__REQUIREMENT__.
Your answer should contain only the lines from the top of the data below down through the one with "商業施設 (823, 2398)", transcribed exactly and without pictures; please include nothing more.

(RECORDS FOR THE TASK)

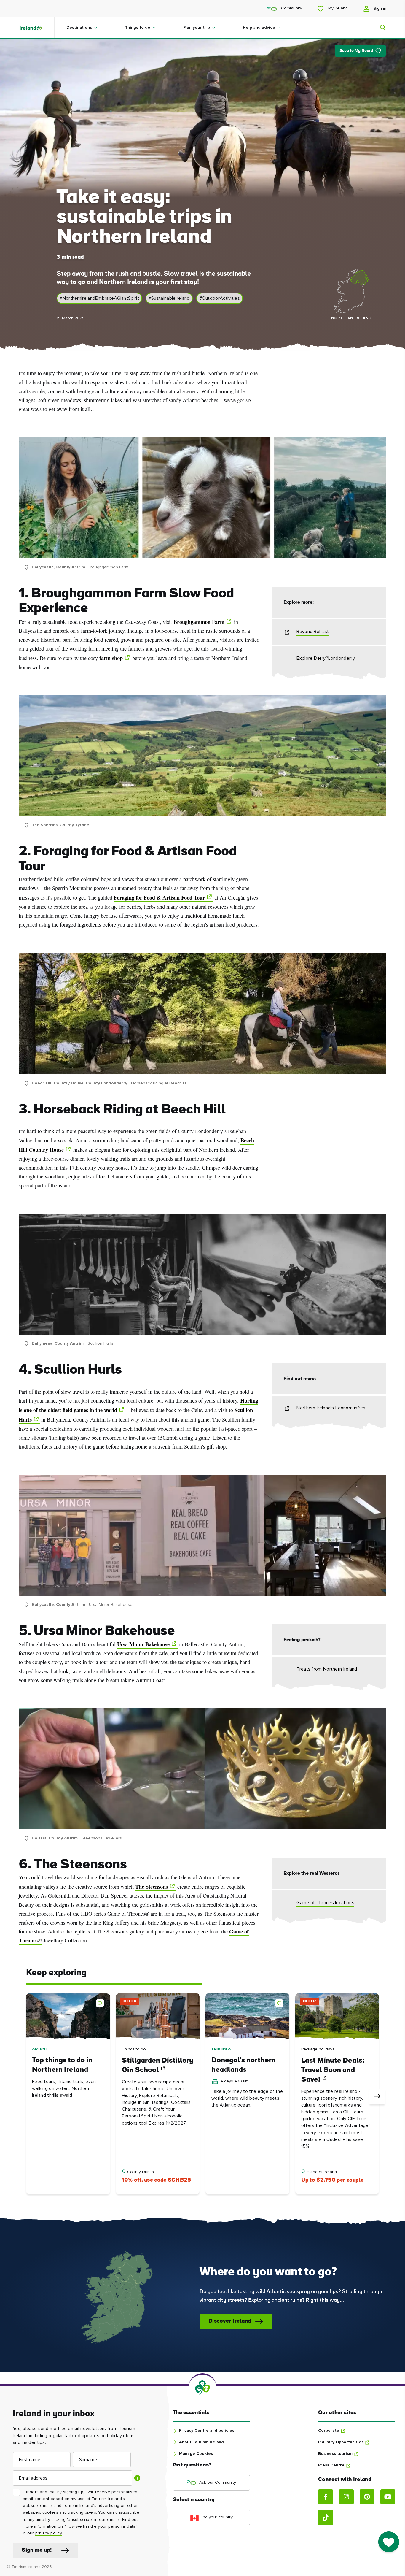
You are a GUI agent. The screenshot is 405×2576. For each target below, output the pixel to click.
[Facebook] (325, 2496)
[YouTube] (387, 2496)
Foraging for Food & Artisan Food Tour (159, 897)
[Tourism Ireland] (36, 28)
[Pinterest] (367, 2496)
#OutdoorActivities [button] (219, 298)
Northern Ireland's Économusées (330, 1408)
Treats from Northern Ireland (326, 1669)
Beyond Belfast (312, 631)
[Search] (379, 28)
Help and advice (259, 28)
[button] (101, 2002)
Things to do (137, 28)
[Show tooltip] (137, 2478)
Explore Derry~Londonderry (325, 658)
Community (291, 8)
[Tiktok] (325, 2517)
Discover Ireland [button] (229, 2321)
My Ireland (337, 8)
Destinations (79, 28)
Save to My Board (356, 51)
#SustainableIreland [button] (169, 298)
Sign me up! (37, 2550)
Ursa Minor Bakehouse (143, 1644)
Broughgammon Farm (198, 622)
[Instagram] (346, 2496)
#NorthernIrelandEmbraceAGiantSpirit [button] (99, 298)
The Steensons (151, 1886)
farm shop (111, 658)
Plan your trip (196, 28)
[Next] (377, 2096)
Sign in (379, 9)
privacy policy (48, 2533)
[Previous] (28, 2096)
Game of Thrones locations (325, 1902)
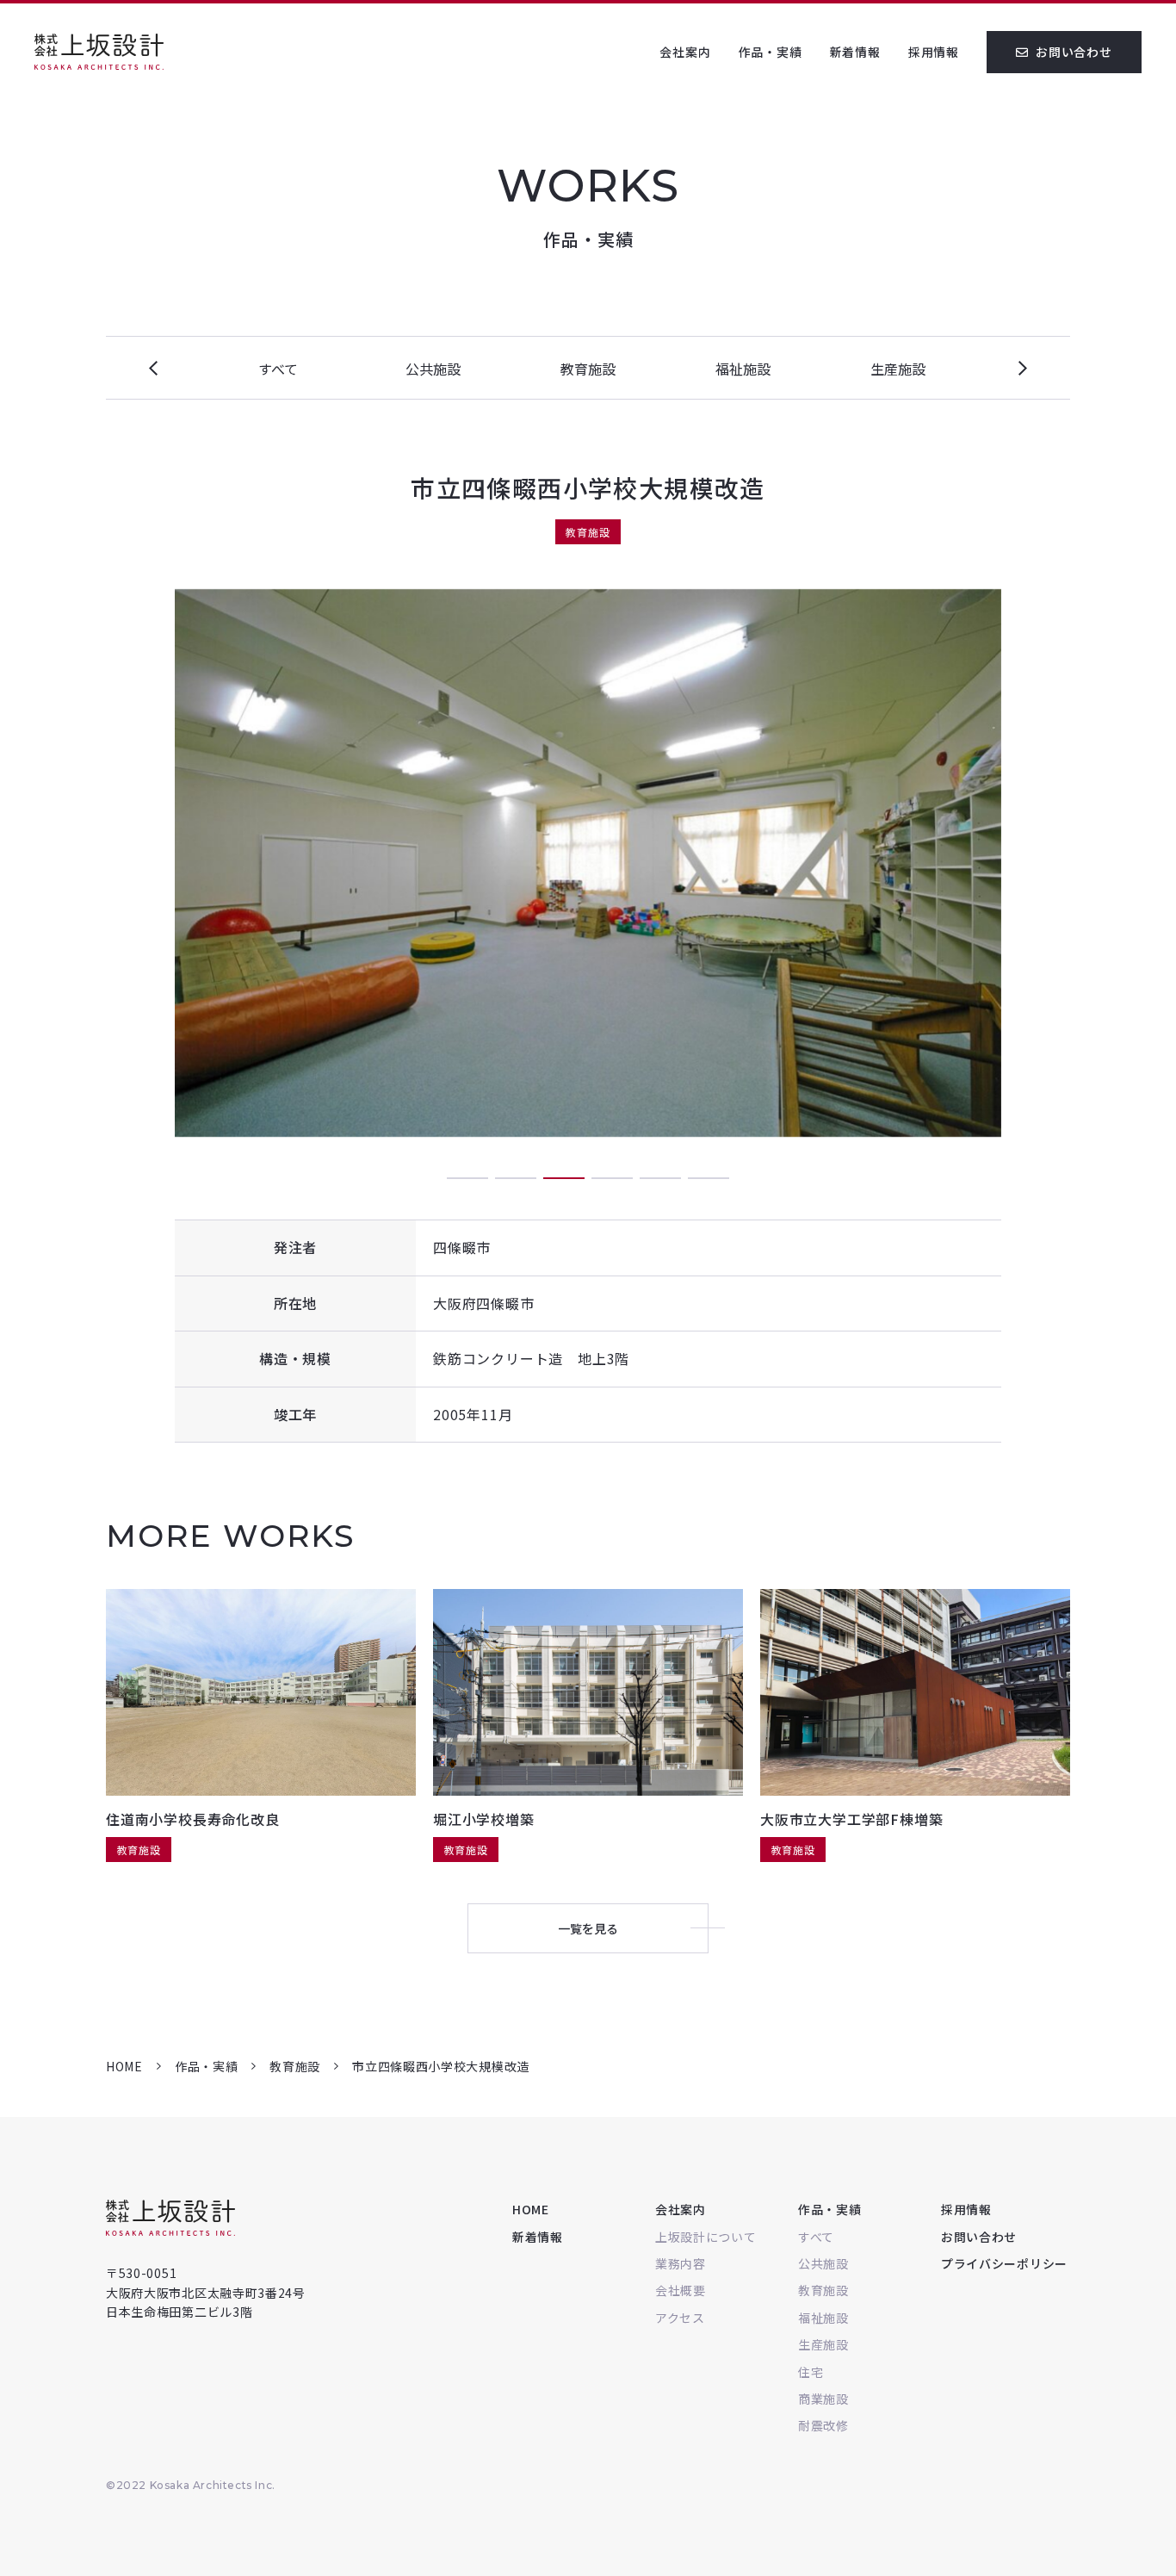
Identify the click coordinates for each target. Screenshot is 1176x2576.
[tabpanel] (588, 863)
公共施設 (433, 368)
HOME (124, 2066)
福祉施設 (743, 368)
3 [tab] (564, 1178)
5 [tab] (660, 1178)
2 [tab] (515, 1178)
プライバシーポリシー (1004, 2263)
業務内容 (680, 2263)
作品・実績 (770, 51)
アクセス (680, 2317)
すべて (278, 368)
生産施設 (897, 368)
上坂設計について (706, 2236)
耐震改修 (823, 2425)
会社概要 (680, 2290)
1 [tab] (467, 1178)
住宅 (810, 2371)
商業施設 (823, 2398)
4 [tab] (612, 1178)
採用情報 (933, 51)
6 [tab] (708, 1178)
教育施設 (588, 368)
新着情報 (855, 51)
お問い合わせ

(End RECORDS FOR THE TASK)

__EXERCISE SOLUTION__.
You are a GUI agent. The screenshot is 405×2576. For each target below, output the pixel to click.
[Facebook] (325, 2496)
[YouTube] (387, 2496)
Foraging for Food & Artisan Food Tour (159, 897)
[Tourism Ireland] (36, 28)
[Pinterest] (367, 2496)
#OutdoorActivities [button] (219, 298)
Northern Ireland's Économusées (330, 1408)
Treats from Northern Ireland (326, 1669)
Beyond Belfast (312, 631)
[Search] (379, 28)
Help and advice (259, 28)
[button] (101, 2002)
Things to do (137, 28)
[Show tooltip] (137, 2478)
Explore Derry~Londonderry (325, 658)
Community (291, 8)
[Tiktok] (325, 2517)
Discover Ireland [button] (229, 2321)
My Ireland (337, 8)
Destinations (79, 28)
Save to My Board (356, 51)
#SustainableIreland [button] (169, 298)
Sign me up! (37, 2550)
Ursa Minor Bakehouse (143, 1644)
Broughgammon Farm (198, 622)
[Instagram] (346, 2496)
#NorthernIrelandEmbraceAGiantSpirit [button] (99, 298)
The Steensons (151, 1886)
farm shop (111, 658)
Plan your trip (196, 28)
[Next] (377, 2096)
Sign in (379, 9)
privacy policy (48, 2533)
[Previous] (28, 2096)
Game of Thrones locations (325, 1902)
Identify the click coordinates for each target. Screenshot is 1176x2576.
[tabpanel] (588, 863)
公共施設 (433, 368)
HOME (124, 2066)
福祉施設 (743, 368)
3 [tab] (564, 1178)
5 [tab] (660, 1178)
2 [tab] (515, 1178)
プライバシーポリシー (1004, 2263)
業務内容 (680, 2263)
作品・実績 (770, 51)
アクセス (680, 2317)
すべて (278, 368)
生産施設 (897, 368)
上坂設計について (706, 2236)
耐震改修 (823, 2425)
会社概要 (680, 2290)
1 [tab] (467, 1178)
住宅 (810, 2371)
商業施設 (823, 2398)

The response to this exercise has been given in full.